Clearer documentation of their modus operandi to allow strong challenge and review for those working remotely.
Improved early confirmation of findings with management to ensure auditors who cannot see body language have properly understood the written word.
Promotion of Internal Audits’ value based on the observed benefits during the pandemic of earlier internal audit findings and insights.
Greater consideration of more extreme stress scenarios.
Assurance on control resilience to circumvention and fraud.
Better use of the reduced time that can be spent with auditees.
Re-assessment of how companies operate and have changed so that control effectiveness can be tested in this light.
Auditors need to be wary of looking like Generals who seek to re-fight the previous war, oblivious of new forms of attack, technology and techniques.

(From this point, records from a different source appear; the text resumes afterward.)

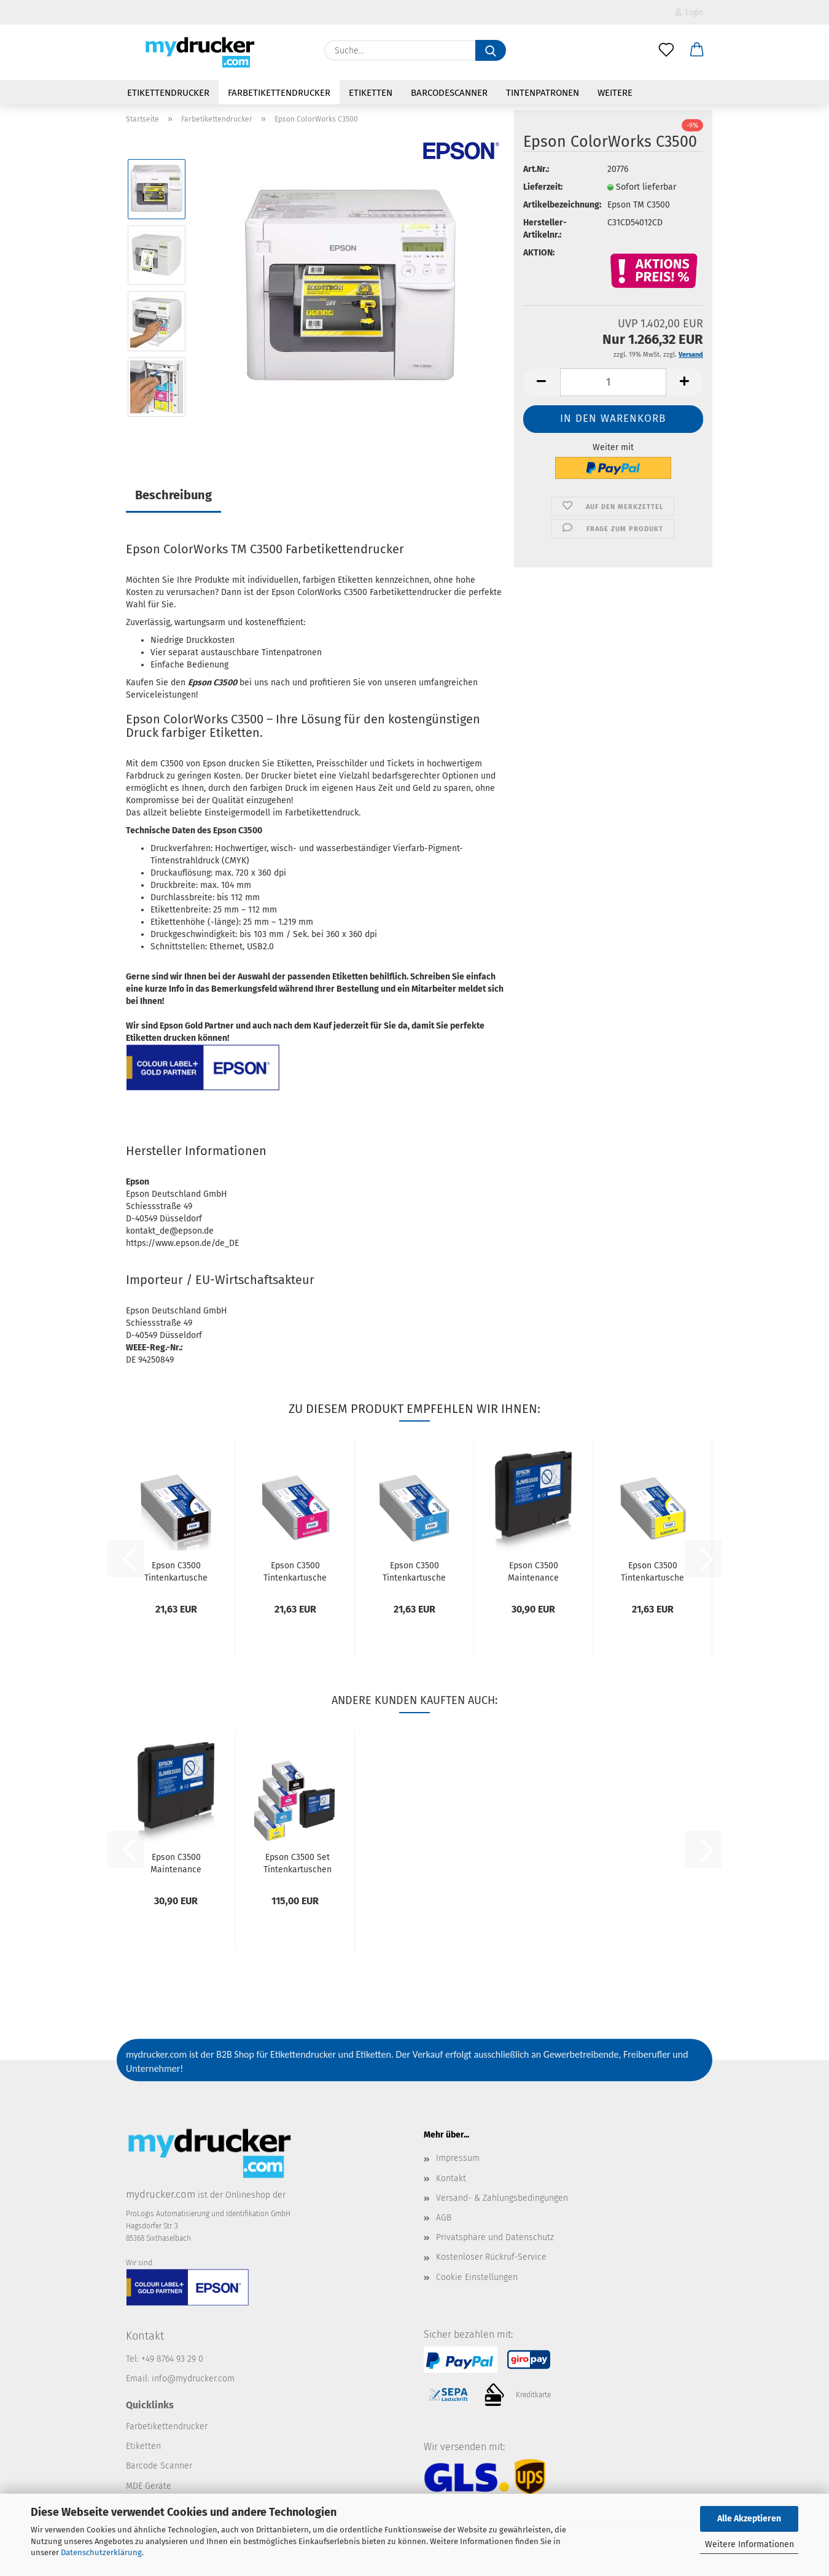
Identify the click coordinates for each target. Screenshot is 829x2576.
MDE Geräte (148, 2486)
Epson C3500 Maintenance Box (533, 1570)
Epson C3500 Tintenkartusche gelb (652, 1570)
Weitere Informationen (749, 2544)
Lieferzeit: (542, 187)
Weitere (614, 92)
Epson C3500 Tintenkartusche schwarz (176, 1570)
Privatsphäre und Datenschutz (495, 2237)
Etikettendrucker (168, 92)
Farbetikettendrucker (279, 92)
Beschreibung (173, 495)
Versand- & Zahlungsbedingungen (502, 2198)
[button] (697, 50)
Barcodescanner (449, 92)
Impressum (458, 2158)
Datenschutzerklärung (101, 2552)
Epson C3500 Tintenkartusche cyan (414, 1570)
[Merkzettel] (666, 50)
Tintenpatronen (542, 92)
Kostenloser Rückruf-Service (491, 2257)
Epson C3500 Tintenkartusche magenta (295, 1570)
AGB (443, 2217)
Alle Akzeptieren (749, 2518)
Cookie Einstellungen (477, 2277)
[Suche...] (490, 50)
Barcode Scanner (159, 2466)
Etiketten (370, 92)
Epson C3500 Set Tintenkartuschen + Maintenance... (297, 1862)
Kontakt (451, 2178)
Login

The entirety of what has been set out may be a significant change agenda and greater for some departments than others, so it is best to get the audit team involved, individually and collectively. As with any change, people who are actively involved in it, rather than simply subject to it, will be more content and effective in development and implementation. They can then assist it to be resilient and are more likely to surface weaknesses and resultant errors than if they had not been involved from the start.
I would emphasise the importance of Internal Audit and Audit Committees re-evaluating previous audit actions. Work priorities have changed and the implementation of previously agreed audit actions may no longer be a main priority. Internal Audit should consider:
Reviewing and re-prioritising the action tracker with the audit committee.
For high priority internal audit actions, talk to auditees to confirm the status of relevant actions and whether their deadlines remain achievable.
Internal Audit’s role after the crisis should reflect the main lessons covering the:
Heightened fraud risk and of greater control circumvention opportunities at the same time as the motivation of nervous, or even desperate, staff to commit fraud, increases.
Ability of management to make appropriate decisions during times of stress.
Any cultural concerns arising from employees ability to adapt and respond to the crisis.